Novel Millifluidic Platform to Study Venous Thrombosis


Vascular access, widely used for hemodialysis and made available through surgically placed arteriovenous fistulas (AVF), are prone to failure because of stenosis and ultimately thrombosis. This contributes to significant morbidity, mortality and cost of care for patients with end-stage renal disease (ESRD). Multiple factors lead to failure of AVF in ESRD including endothelial cells getting activated in the veil wall, high levels of pro-coagulant factors in blood and stagnant blood flow in areas of low wall shear stress (WSS). To investigate these factors, we have teamed up with Dr. Mary Hammes, Department of Medicine, Nephrology Section, to develop a novel millifluidic device and flow platform to make patient-specific vein models that replicate thrombosis. We then use this 3D model to link blood conditions in renal failure with flow, using blood from ESRD patients, coagulation factors, and physical and biochemical modeling.

Specifically, we are building 3 dimensional vein models of the brachiocephalic arch (BCA) where thrombosis and stenosis is likely to occur. These models are reconstructed from venogram (above) and intravascular ultrasound (IVUS; below) imaging of the BCA in ESRD patients to capture the exact geometry and hence rheological conditions of blood flow. We are developing 3D modeling techniques using AutoCAD and Matlab for this purpose.


Fluid dynamics simulations using COMSOL Multiphysics allow us to estimate flow patterns in critical areas of the cephalic arch model, which we use to direct our flow and imaging experiments. Figure A on the right shows the 3D model of the cephalic arch created for a ESRD patient undergoing regular dialysis 12 months after the AVF placement. Figures B and C show the velocity and pressure profiles in the same same vein using blood flow velocity and pressure measurements on the patient, using Doppler.

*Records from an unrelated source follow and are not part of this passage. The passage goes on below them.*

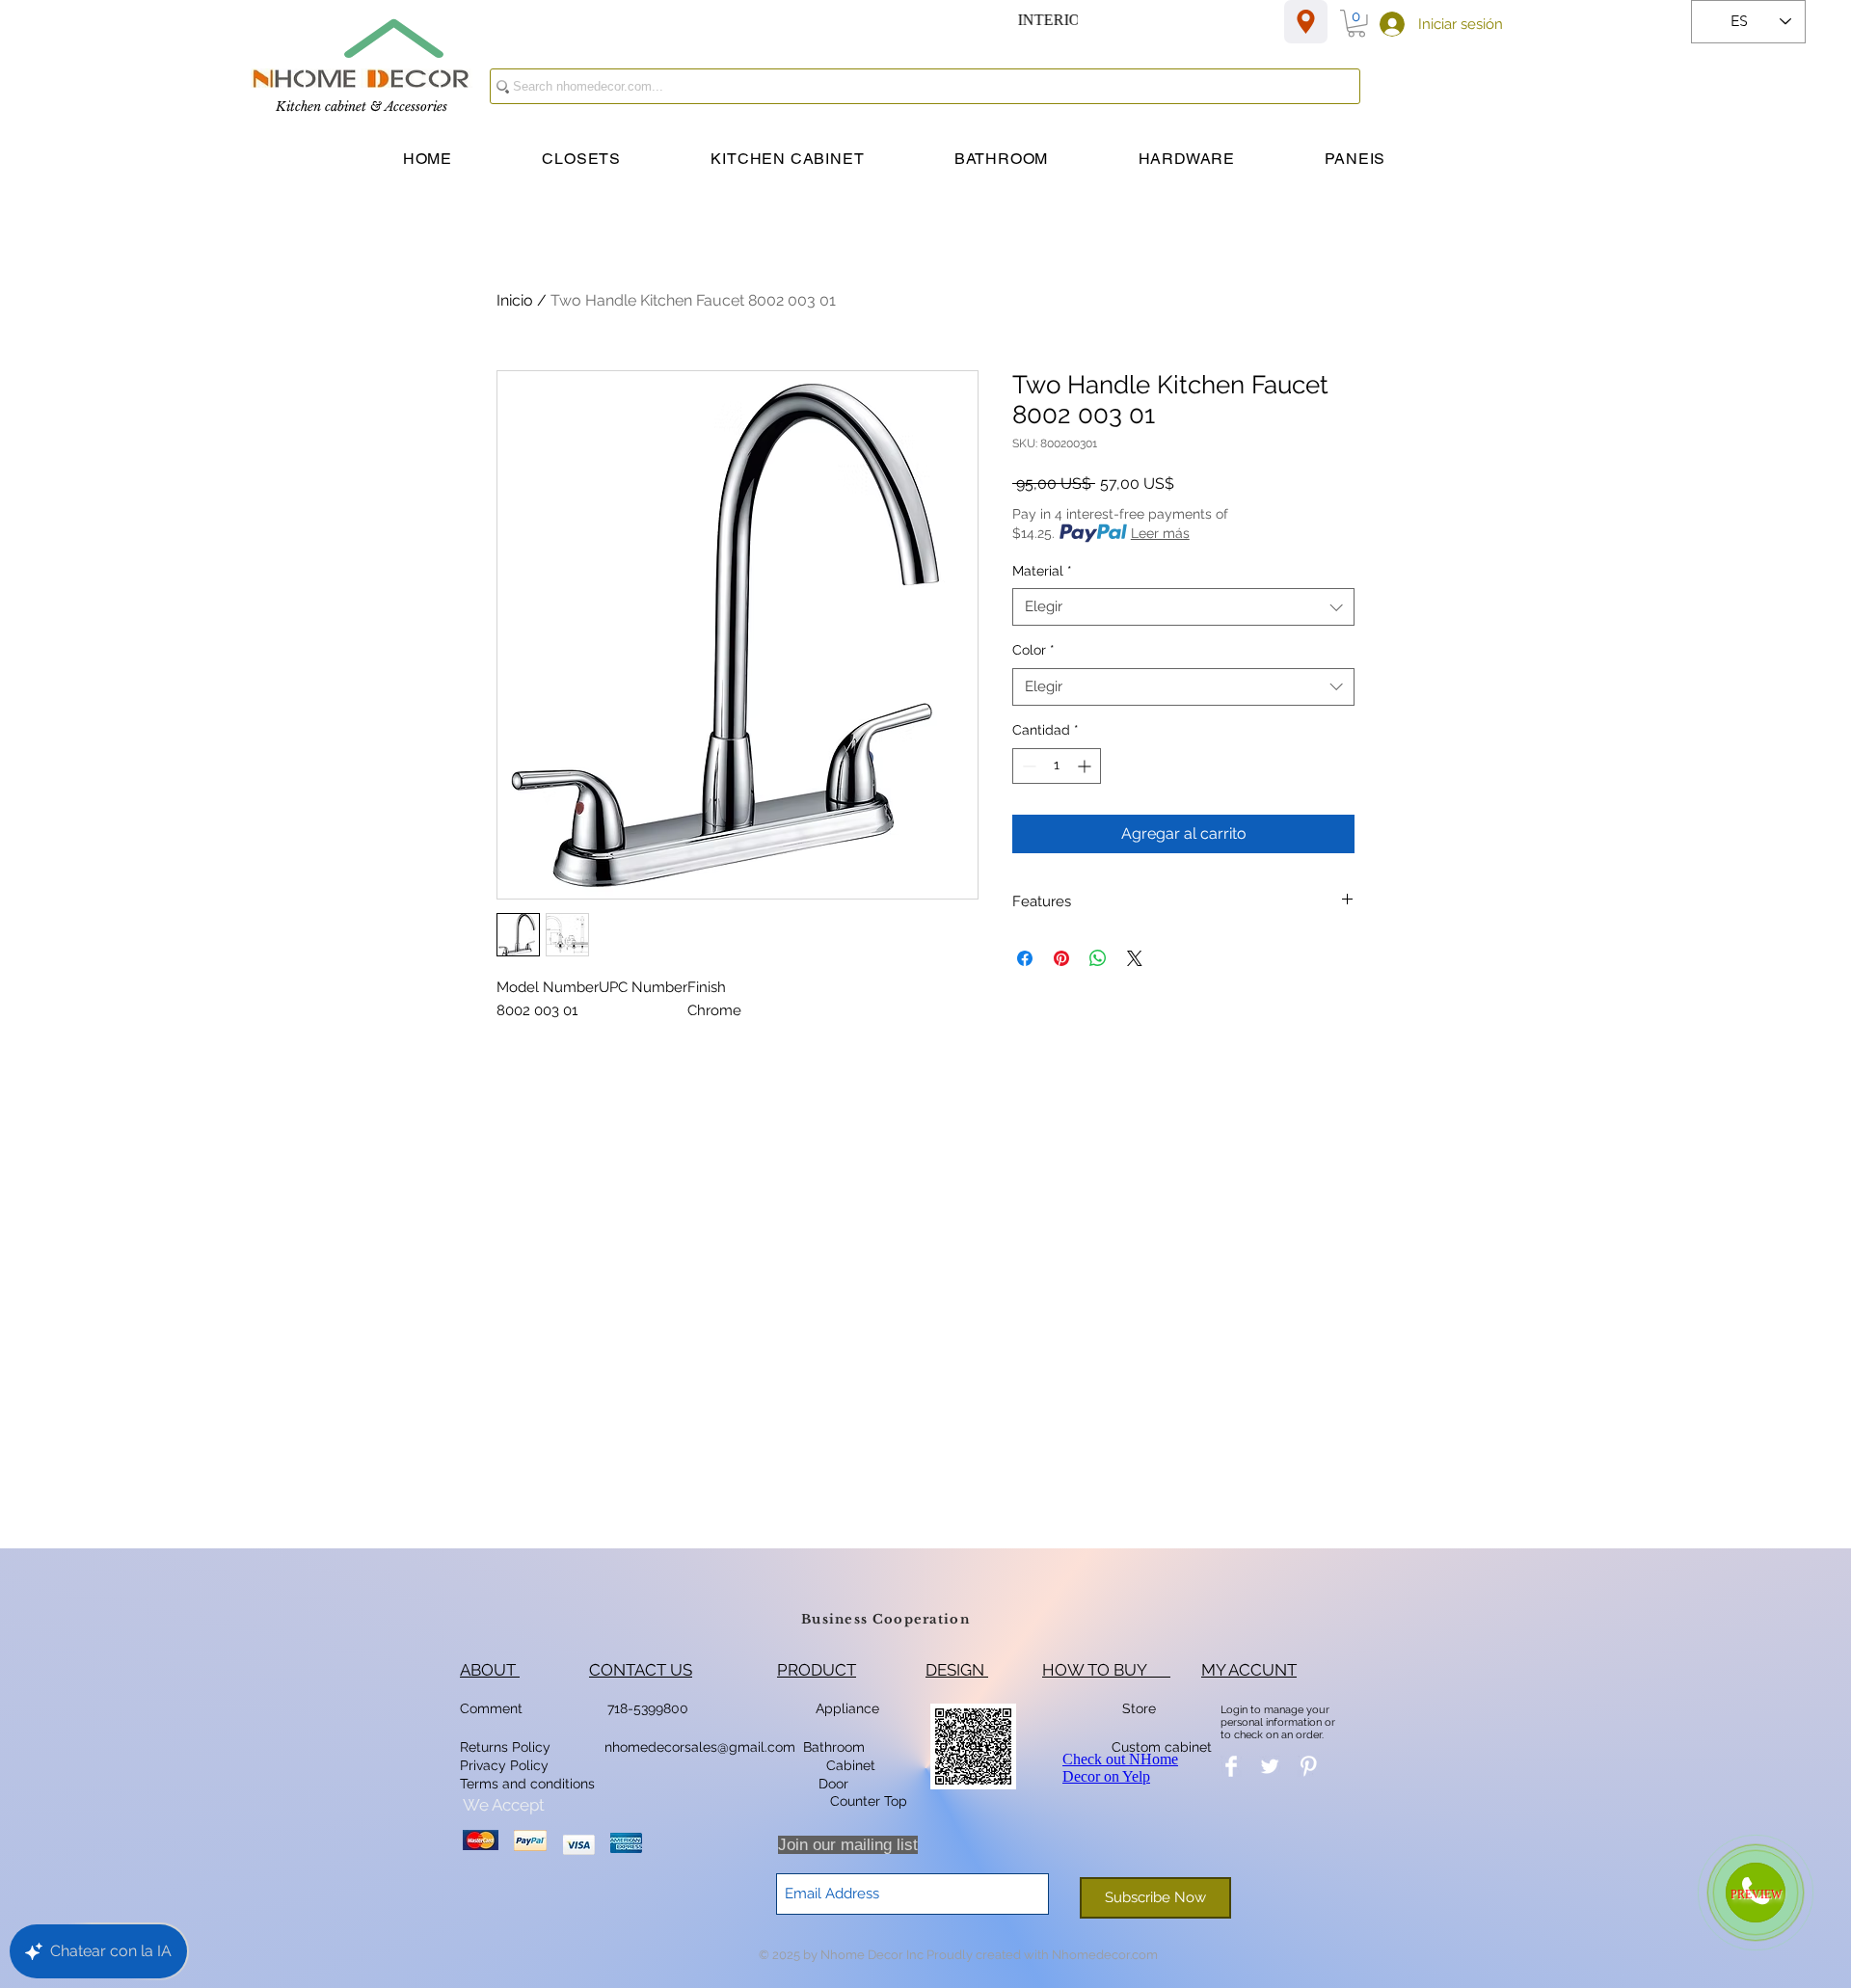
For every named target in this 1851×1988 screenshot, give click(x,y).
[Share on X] (1134, 958)
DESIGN (957, 1669)
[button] (1356, 24)
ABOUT (490, 1669)
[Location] (1306, 21)
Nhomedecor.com (1105, 1955)
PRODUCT (816, 1669)
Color (1033, 650)
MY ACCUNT (1249, 1669)
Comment (495, 1708)
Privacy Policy (506, 1765)
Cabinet (848, 1765)
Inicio (514, 300)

The 3D model of the same AVF vein is then fabricated into  a millifluidic device, using 3D printing. The fluidic device recapitulates the AVF vein in dimensions and geometry, both of which play critical roles in blood flow rheology (e.g., enhanced wall shear stress, high Reynolds number, vortex flow, etc.) and pathology.

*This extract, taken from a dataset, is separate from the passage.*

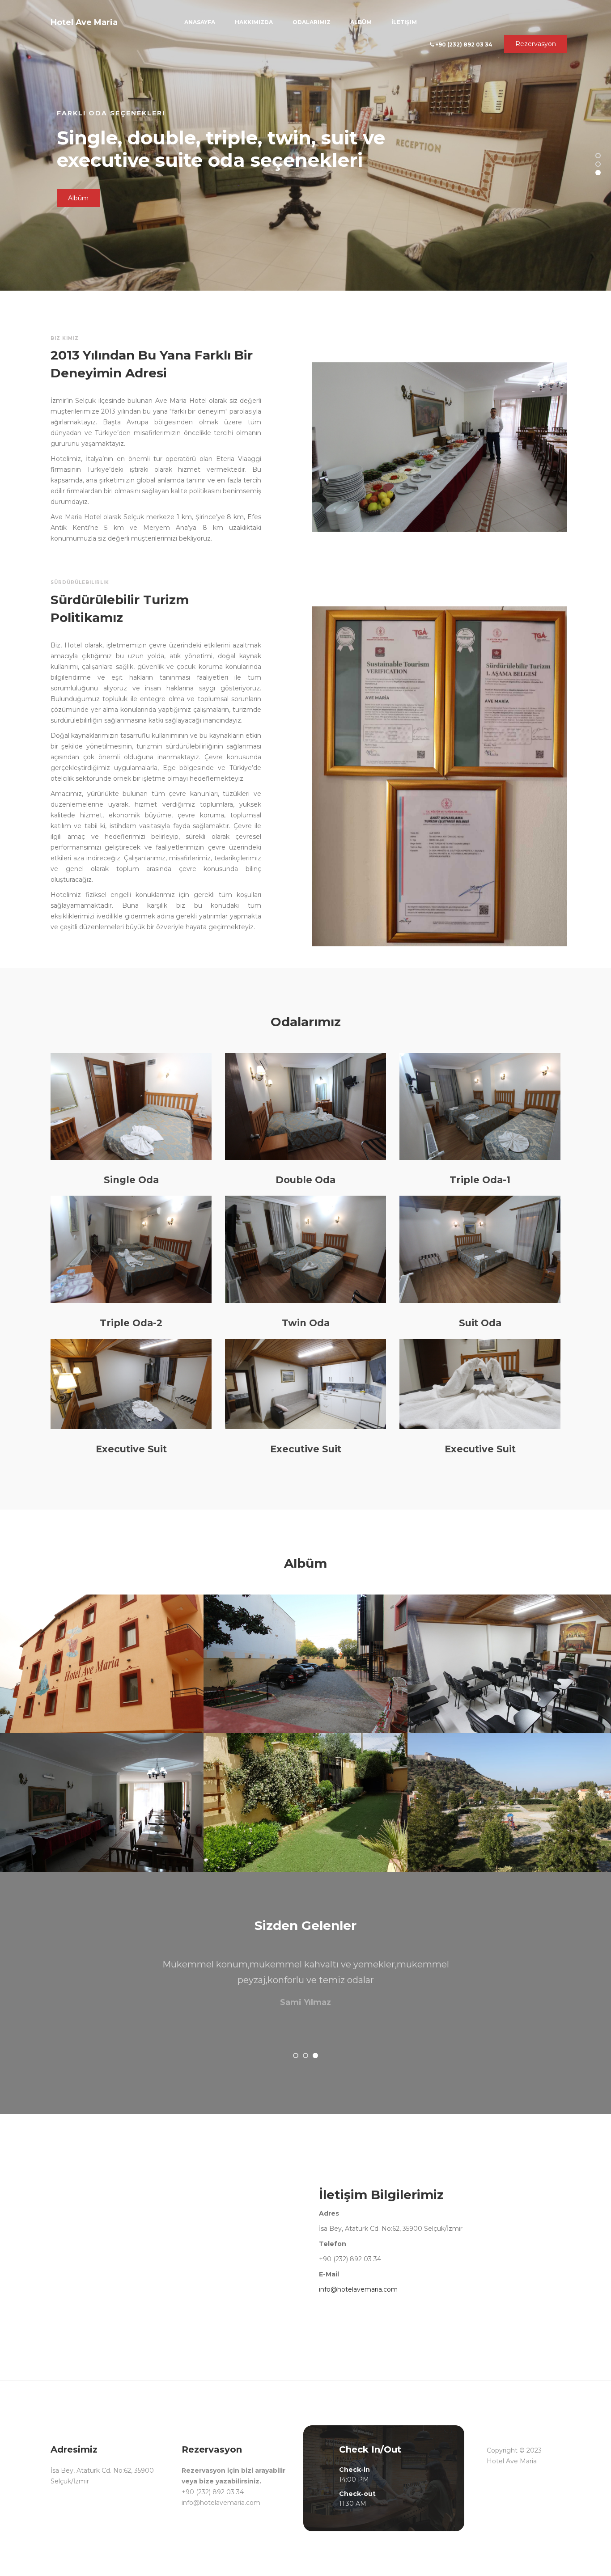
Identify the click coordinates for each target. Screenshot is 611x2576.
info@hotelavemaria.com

We are perfusing the fluidic devices using blood or proxy fluid, under controlled flow conditions, including pulsatile flow, as seen in AVF vein. Unlike normal veins, which do not experience pulsatile flow of blood, AVF vein undergoes pulsed flow due to its proximity to the arterial connection via the AVF graft. We are using an advanced fluid flow setup from Elvesys that allows volumetric flow up to 1,000 mL/min and under continuous re-circulation. In-line pressure is continuously monitored using a pressure flow sensor that can be used to dynamically control blood flow rate in the fluidic device. Blood perfusion studies are performed on blood from ESRD patients and healthy controls under control and altered flow parameters, cellular elements and chemical factors in blood to stimulate thrombosis.

Future plans include endothelializing the fluidic devices to capture the role of the vein’s lumen in activating platelets and pro-coagulant factors in initiating thrombosis. Finally, we will track thrombosis and clot formation using live-cell, time-lapse microscopy and characterize thrombotic clots using physical and mechanical and biochemical assays.

This work is being conducted by Andres Moya-Rodriguez, as part of his thesis project, and in collaboration with a team of clinicians and physician-scientists including Dr. Mary Hammes, Nephrologist, Dr. Sandeep Nathan, Cardiologist and expert in IVUS imaging, and Dr. Luka Pocivavsek, Assistant Professor in Surgery. We are grateful to  Ginny and Simon Aronson for their kind support for this project.